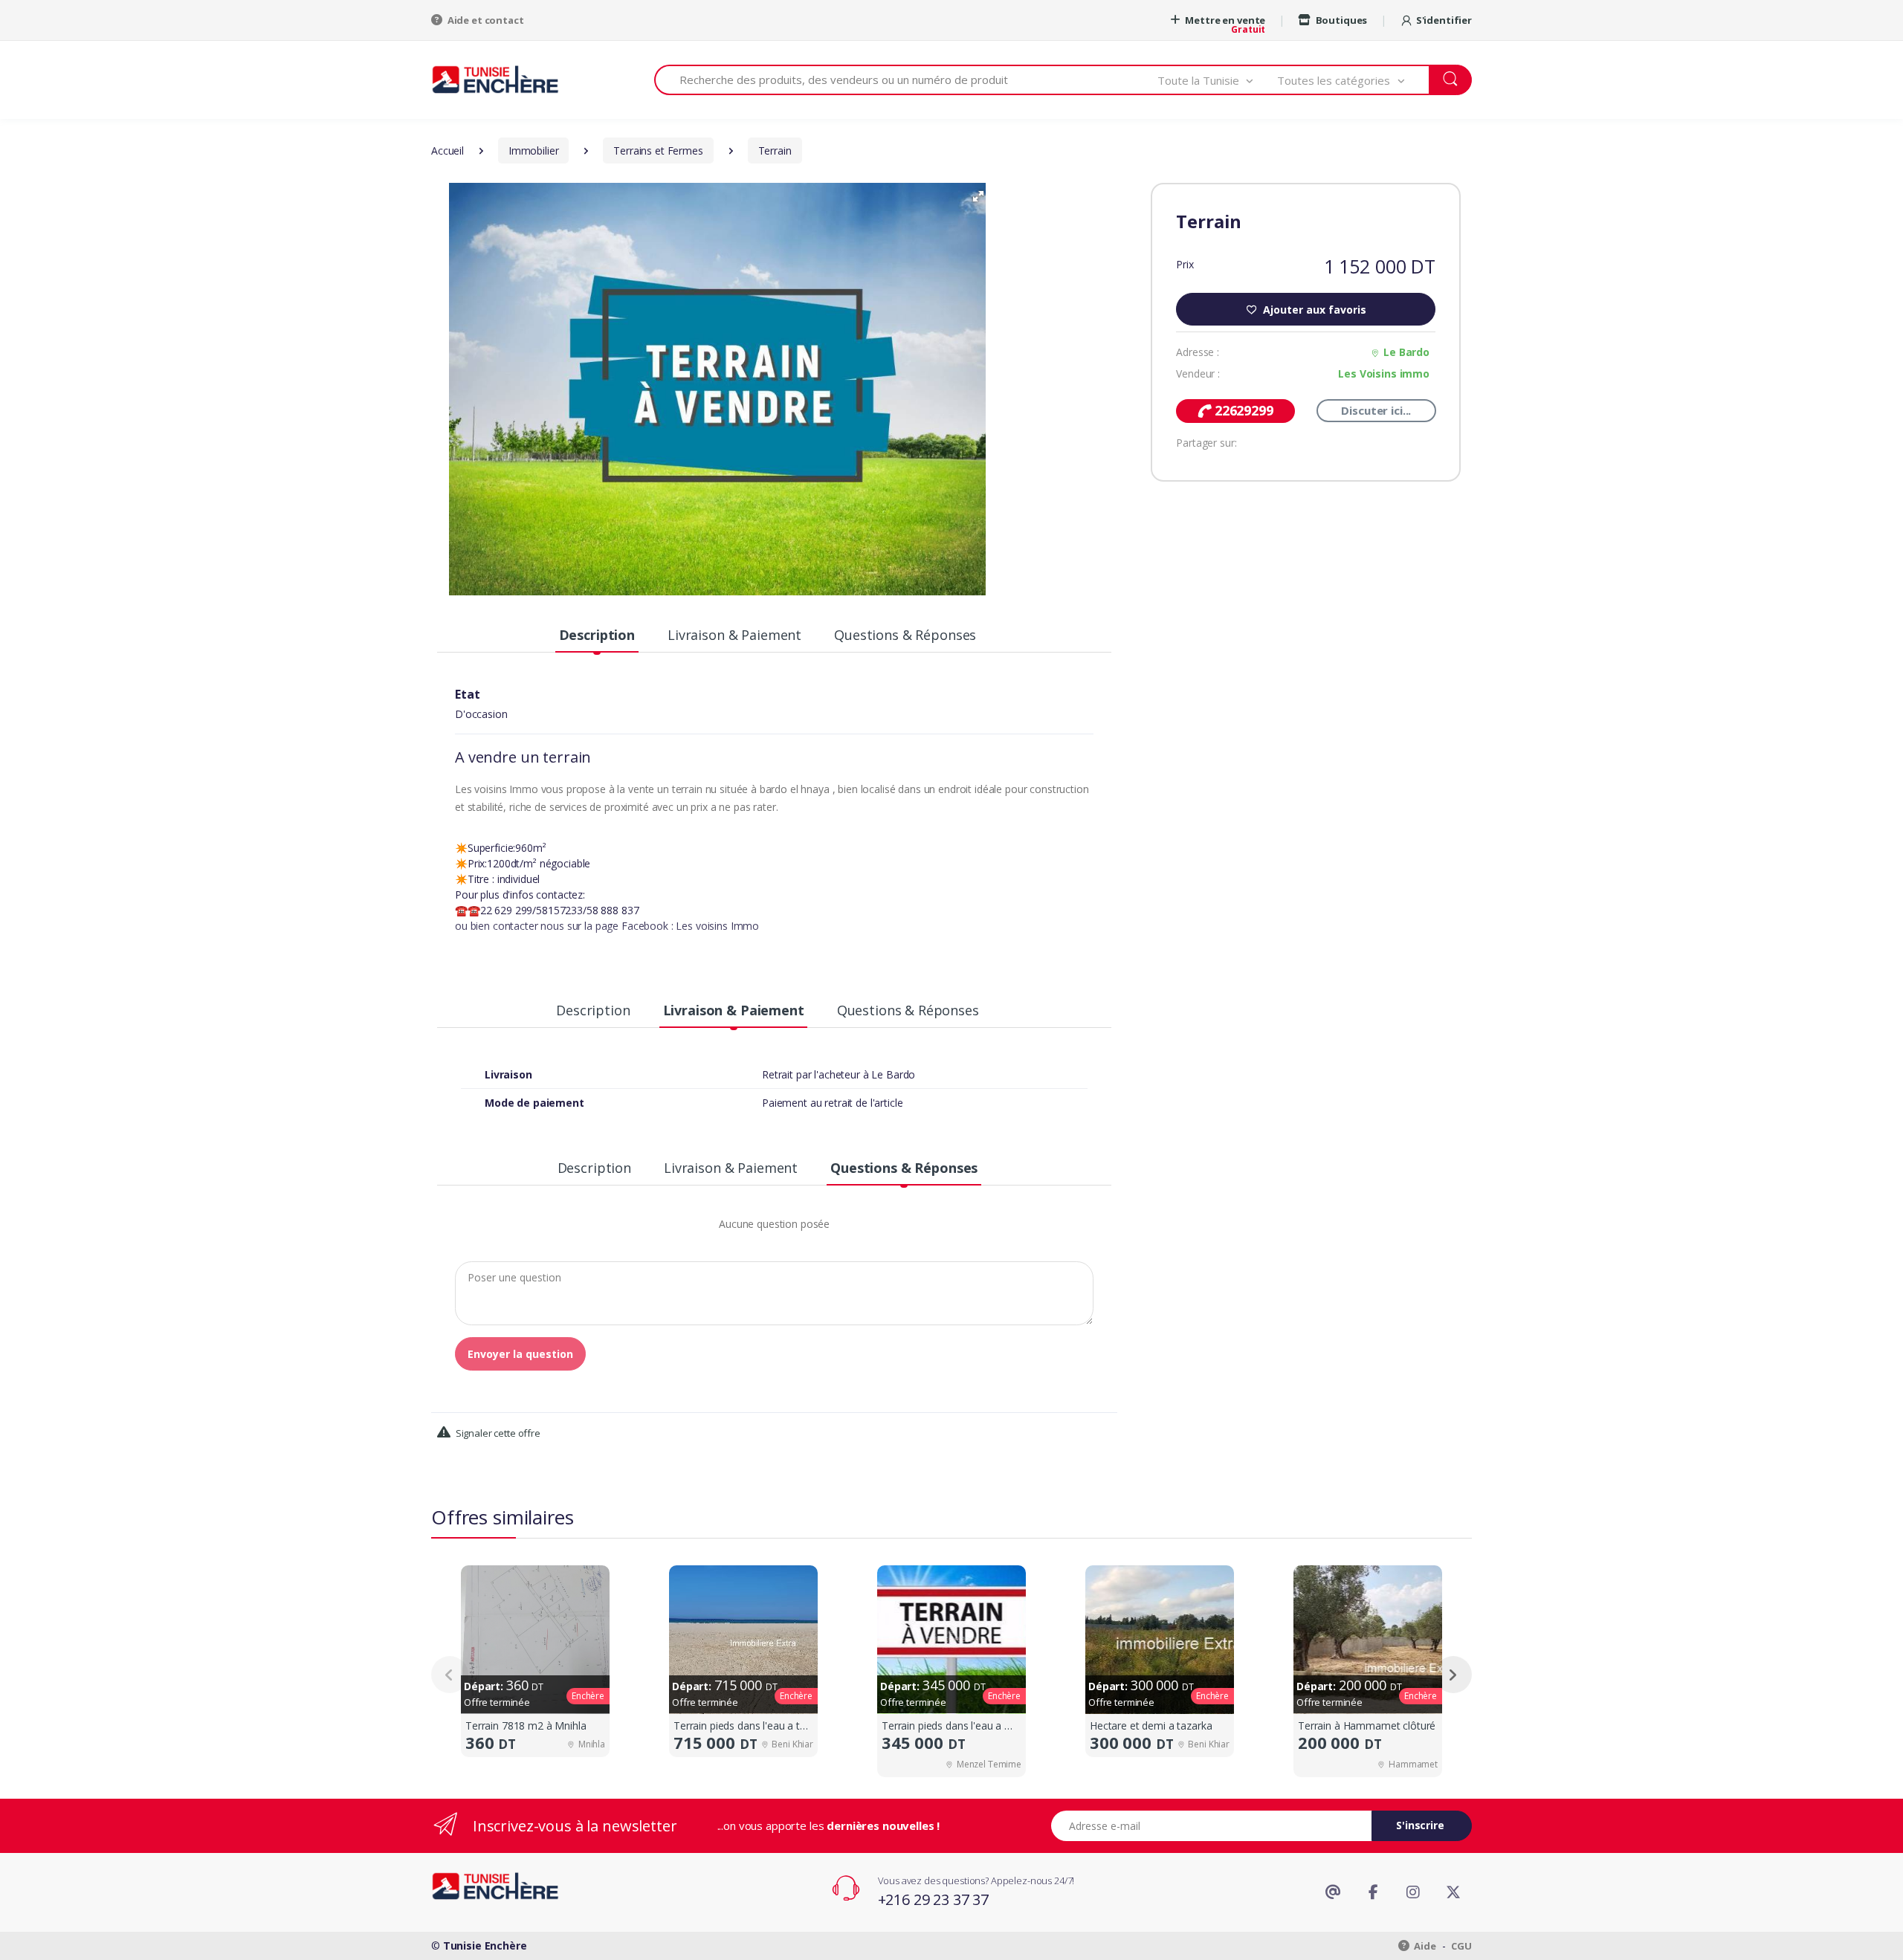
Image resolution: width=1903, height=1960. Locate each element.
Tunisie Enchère (485, 1945)
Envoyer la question (520, 1354)
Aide (1424, 1946)
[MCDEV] (495, 79)
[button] (1217, 80)
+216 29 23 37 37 (933, 1899)
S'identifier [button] (1444, 20)
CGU (1461, 1946)
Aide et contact (484, 20)
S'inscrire (1420, 1825)
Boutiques (1340, 20)
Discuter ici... (1376, 410)
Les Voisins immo (1383, 373)
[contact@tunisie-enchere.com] (1332, 1892)
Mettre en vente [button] (1224, 20)
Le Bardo (1406, 352)
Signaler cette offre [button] (496, 1433)
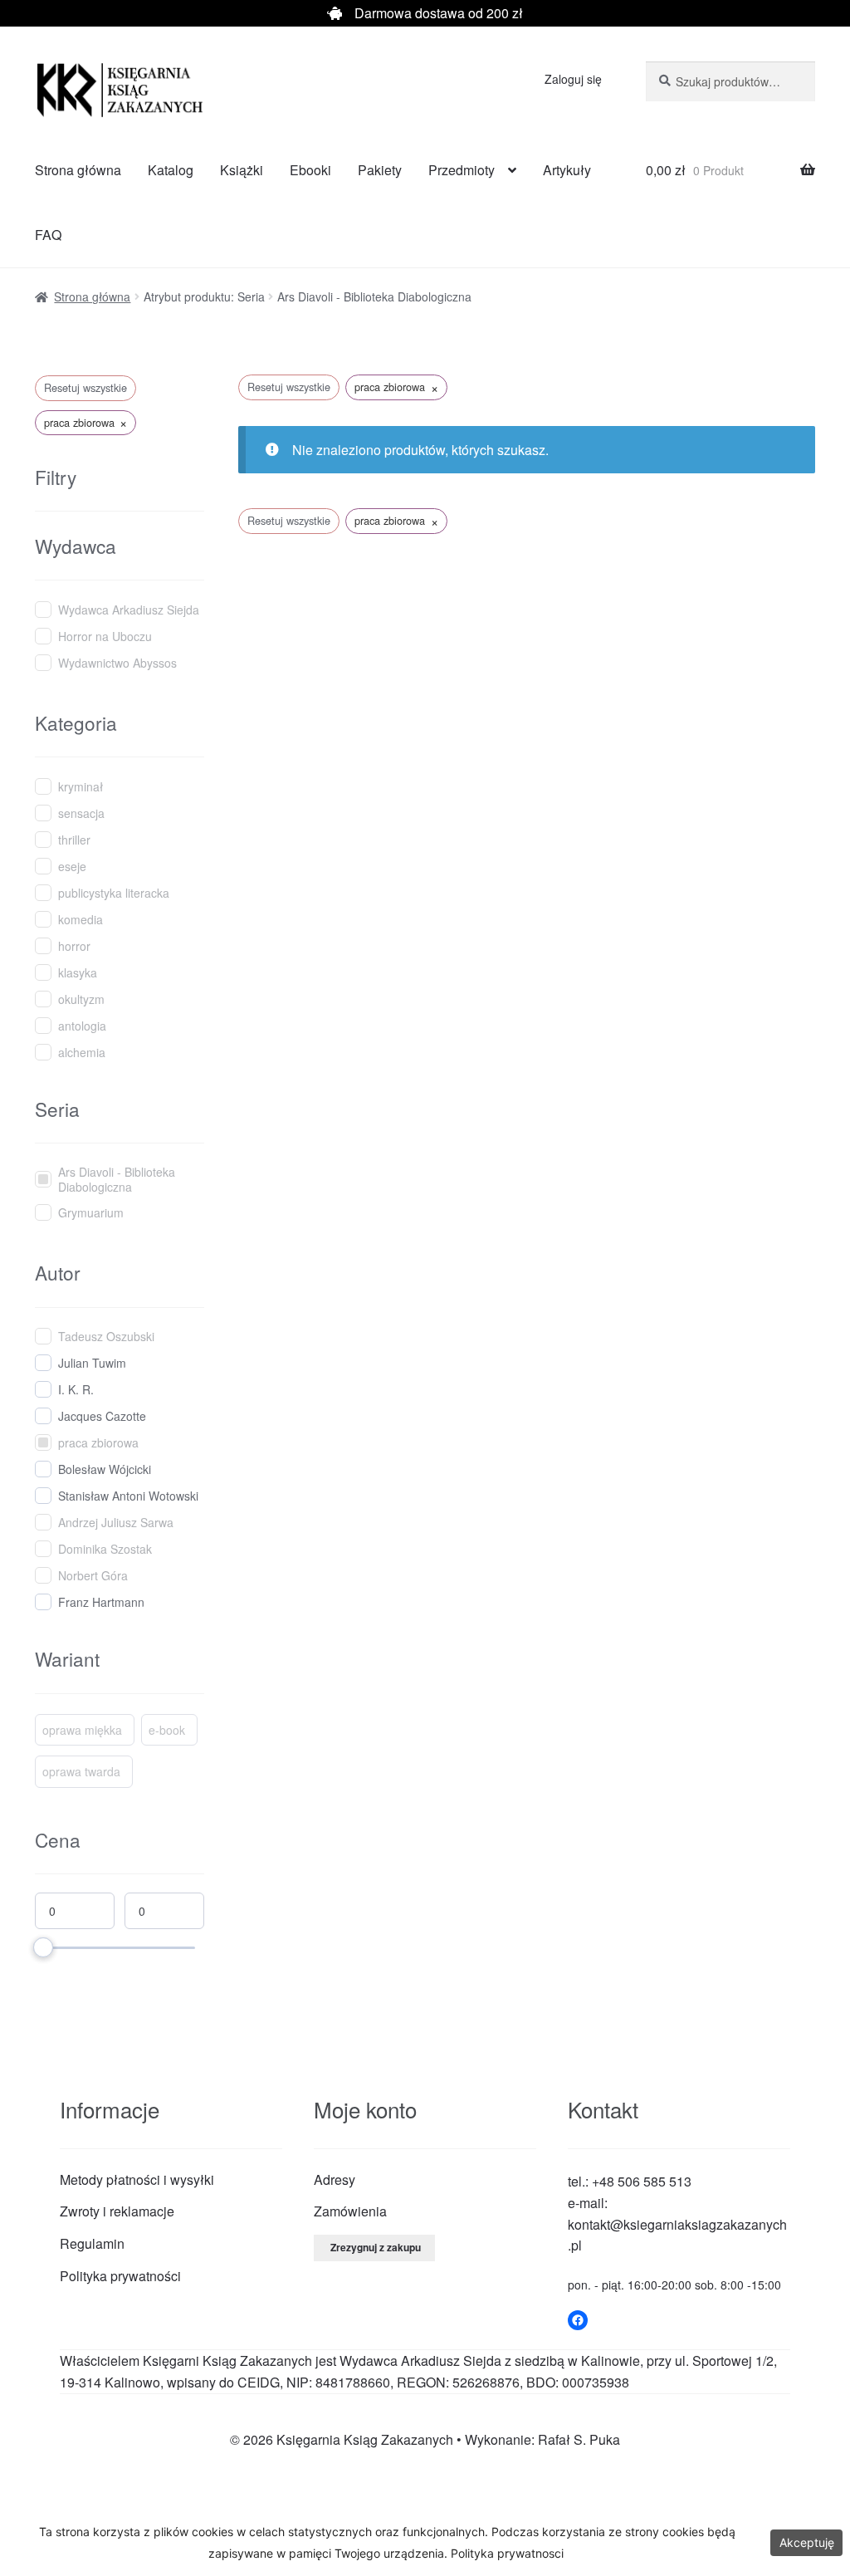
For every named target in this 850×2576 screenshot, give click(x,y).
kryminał (80, 786)
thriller (74, 839)
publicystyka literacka (113, 892)
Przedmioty (461, 169)
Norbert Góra (93, 1575)
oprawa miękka (82, 1729)
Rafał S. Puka (579, 2439)
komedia (80, 919)
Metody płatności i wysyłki (137, 2179)
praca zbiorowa (98, 1442)
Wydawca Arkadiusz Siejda (128, 609)
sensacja (81, 813)
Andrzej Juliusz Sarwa (115, 1522)
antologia (82, 1025)
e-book (167, 1729)
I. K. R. (76, 1389)
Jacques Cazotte (102, 1415)
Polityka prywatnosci (507, 2553)
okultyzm (81, 999)
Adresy (334, 2179)
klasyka (77, 972)
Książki (241, 169)
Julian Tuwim (92, 1362)
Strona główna (78, 169)
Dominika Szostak (105, 1548)
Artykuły (567, 169)
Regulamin (92, 2243)
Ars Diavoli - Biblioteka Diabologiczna (116, 1179)
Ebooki (310, 169)
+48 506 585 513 (641, 2181)
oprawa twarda (81, 1771)
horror (74, 945)
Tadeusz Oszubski (106, 1336)
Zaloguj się (573, 79)
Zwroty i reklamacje (117, 2211)
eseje (72, 866)
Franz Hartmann (101, 1601)
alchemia (81, 1052)
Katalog (170, 169)
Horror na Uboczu (105, 636)
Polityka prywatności (120, 2275)
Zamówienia (350, 2211)
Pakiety (380, 169)
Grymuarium (91, 1212)
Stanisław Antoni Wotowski (128, 1495)
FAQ (48, 234)
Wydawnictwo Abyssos (117, 662)
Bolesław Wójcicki (104, 1469)
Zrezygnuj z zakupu (375, 2247)
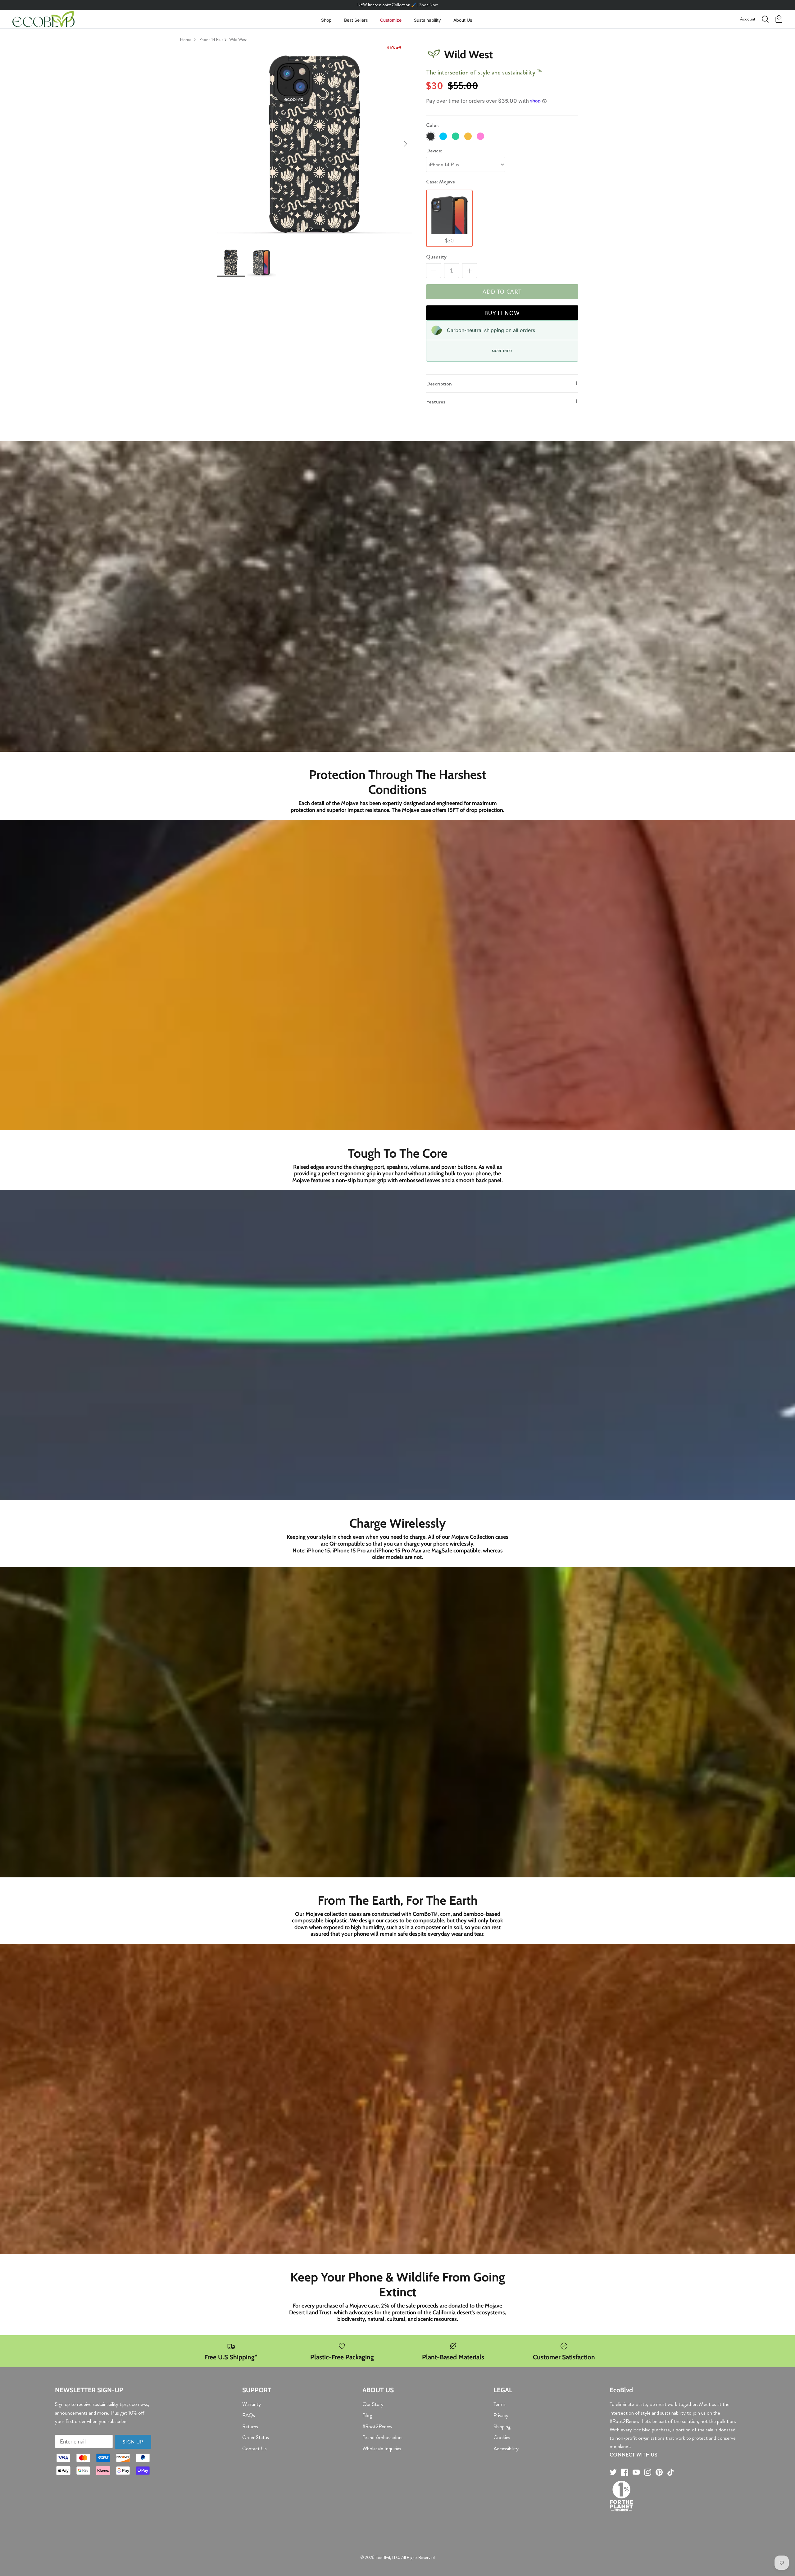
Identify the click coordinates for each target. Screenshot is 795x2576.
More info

__WHAT THE TASK ASKS__: Go through the entries above and report each line with the string "click" in it.

__REPLY__:
For every named target in this 850×2576 screenshot, give click(x,y).
Identify the click coordinates for each target. Screenshot is 795x2576.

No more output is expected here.